My mind drifted to piles of treasure I’d squirreled away in a future that no longer existed. The fabulous parties I’d attended. The mouthwatering meals I’d eaten, the absolutely incredible sex I’d had through the years. All of that was just gone in a snap of Odin’s fingers. That reality just erased as if it never existed, everywhere except in my mind. To punish me. To make me feel insane. To make me suffer.

And it was working. I was hopeless in the face of everything I’d lost. The thirst was on me, burning in my gut with a need to make myself forget. Hard work in the sun all day was an excellent distraction. I’d avoided drinking the beer Signe offered me the last two nights, but I felt so weak now I didn’t know if I’d survive a third night. Maybe it was better if I just gave in and stopped trying to be something I wasn’t: good. I should stop trying to be good, pretending to be good. I wasn’t good; I was a valkyrie who abandoned her sisters. Who backed out of the agreements she’d made. Who’d run away and hidden, swinging wildly between being an insatiable seeker of vice to someone who desperately tried to make amends with the universe for my past behavior. It was insane—I could never make amends for that.

Finished beating the dress with the soap, I set myself to the task of squeezing water from the woolen garment. It was difficult; the dress was heavy with water, the fabric seemingly designed to retain as much as possible. My hands and arms were shaking from exhaustion, from emotional turmoil, from cravings for the substance I knew I needed to avoid if I wanted a chance to start again.

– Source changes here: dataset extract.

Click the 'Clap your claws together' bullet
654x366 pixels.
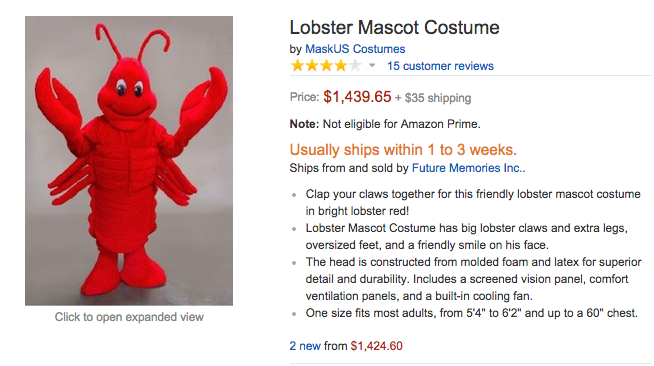[473, 203]
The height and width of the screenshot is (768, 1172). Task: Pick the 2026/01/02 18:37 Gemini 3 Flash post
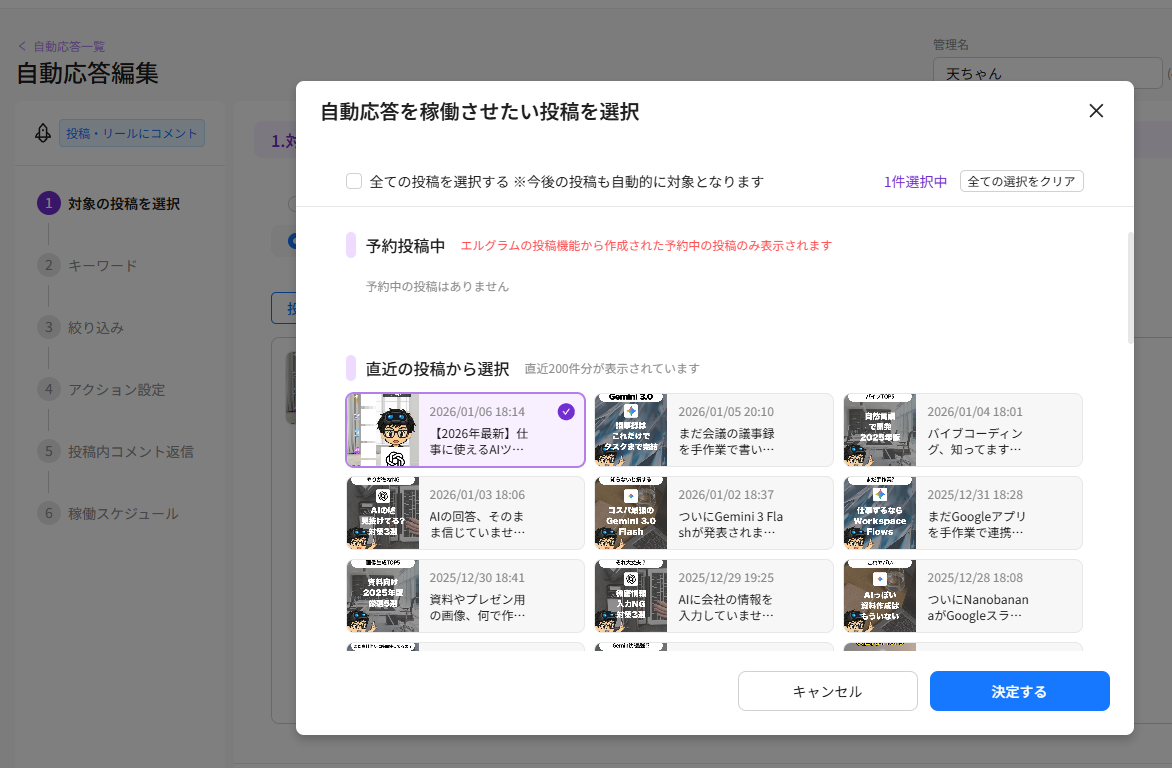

I tried to methodically sluice water from the dress one handful at a time, but halfway it slipped from my fingers back into the several inches of muddy water at the bottom of the barrel, quickly soaking it back up. That was the moment that broke me, and I hunched over with my face in my arms, allowing myself to dissolve in tears of absolute self-pity.

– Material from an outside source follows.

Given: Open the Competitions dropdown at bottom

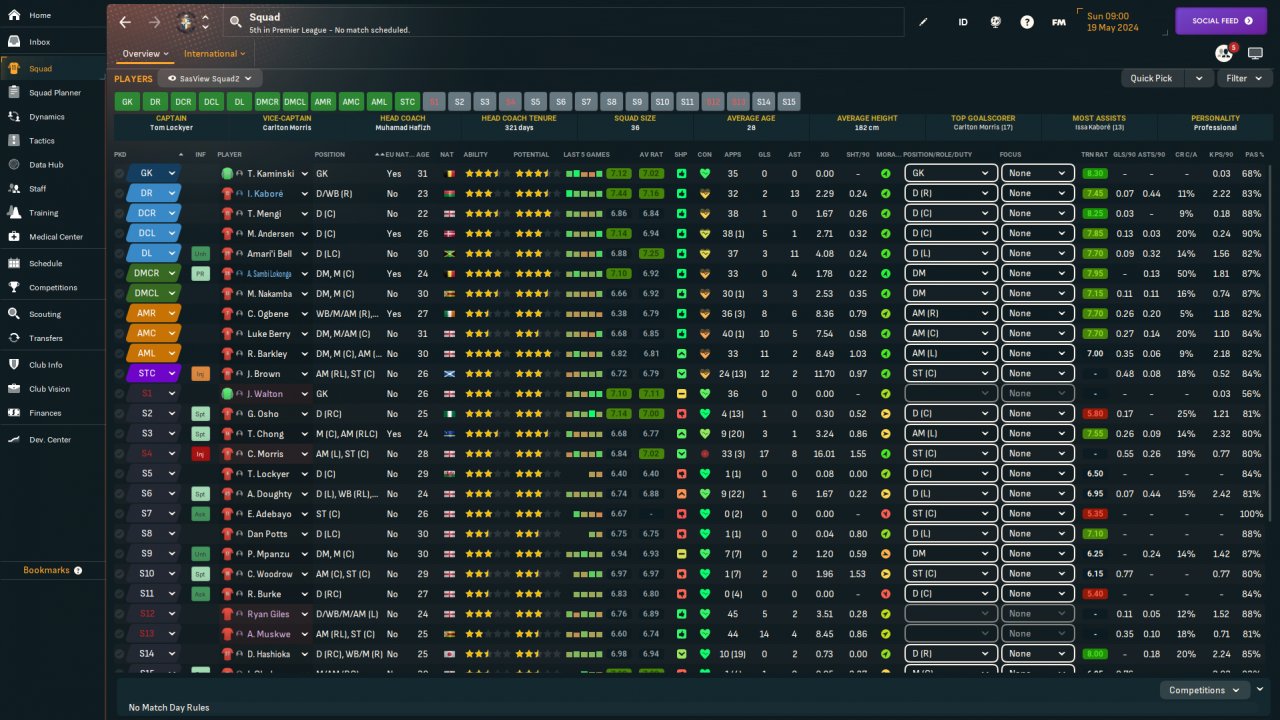Looking at the screenshot, I should tap(1204, 690).
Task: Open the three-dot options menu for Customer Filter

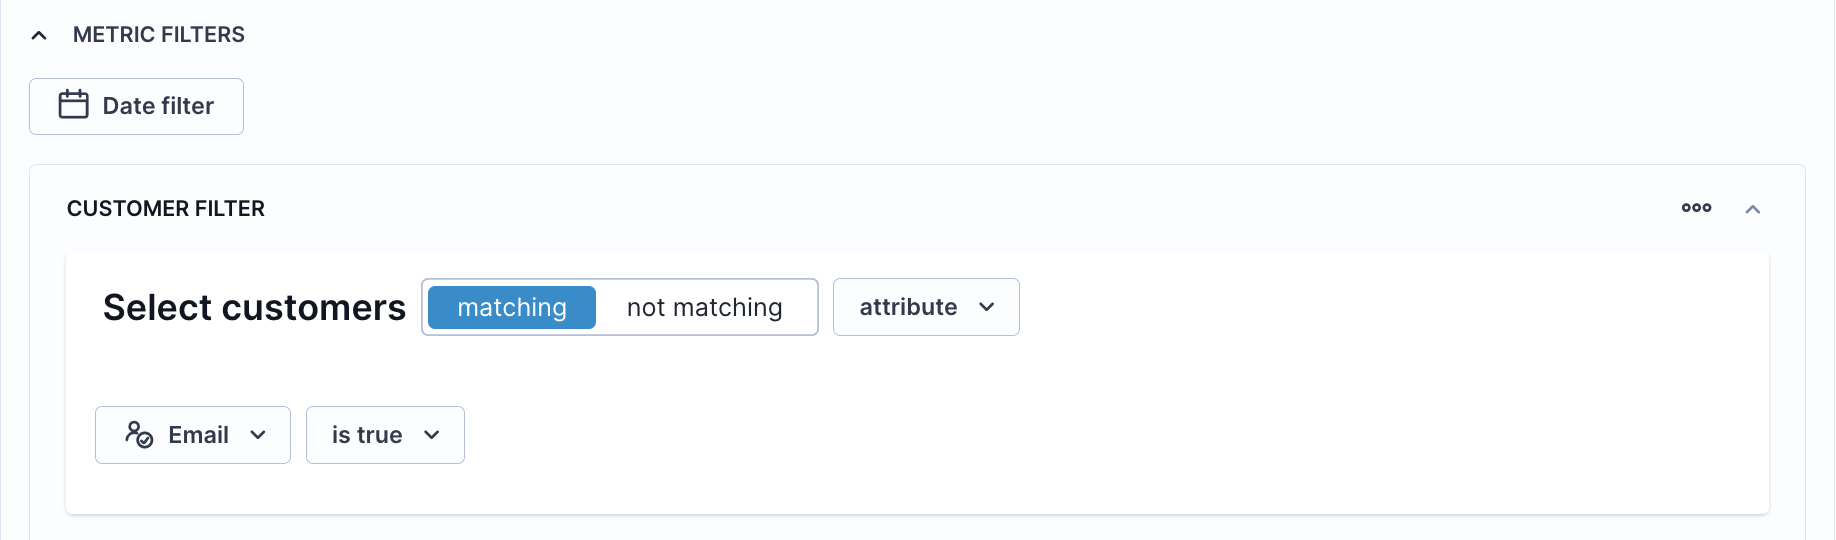Action: tap(1696, 208)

“Brenna?” Bjorn’s rich baritone shocked me out of my tears. 

Immediately drawing the emotion down, I wiped the tears from my cheeks and reached for my dress. “Yes?” I asked, as if he hadn’t just seen me sobbing into the barrel. The last thing I needed was for him to think I was a useless, weak, tear-sodden female. I avoided meeting the gaze I could feel burning a spot on the back of my head.

“Here…” he reached a beefy hand over my shoulder and grasped the dress, folding it in half and twisting the entire garment in one go. The filthy water poured from the grey fibers in a river, and I tipped the barrel to dump it onto the grass. Bjorn replaced the dress for me, and I ladled clean water on top, swirling and swishing it to rinse out more filth. As soon as I pulled my hands free, Bjorn fished the dress out and wrung it dry for me again.

This time, I turned to meet his eyes. Bjorn’s expression was still hard, distrustful, but something in his eyes had softened. Perhaps my moment of vulnerability had helped me after all.

“Thank you,” I said softly, accepting the bundle of damp wool from the enormous man.

“It’s not a problem,” he replied gruffly. “I always helped my mother with the laundry, then Signe when she took over. They both have small hands like you, and wet wool is heavy.”

“I can manage it,” I snapped, and immediately regretted it. He was being kind, not insulting me.

Fortunately, he didn’t rise to the bait. “I know you can, Brenna. But I don’t mind helping with something so small. You’ve been working all day. It’d be a miracle if your arms weren’t tired after pushing that plow for so long.” He turned to leave, then hesitated. “I appreciate your help.
I hope you know that. Another day or two and we’ll be caught up with the fields. I don’t know how long it would have taken me on my own. So, thank you.”

Emotion welled in my throat again; I hadn’t expected any thanks from this man, and with everything riding so close to the surface for me right now, I was far more emotional than I was accustomed to.

I nodded, not trusting myself to speak, and Bjorn seemed to understand. He lingered for another moment, then turned and went inside, leaving me to my own thoughts in the fading light of evening.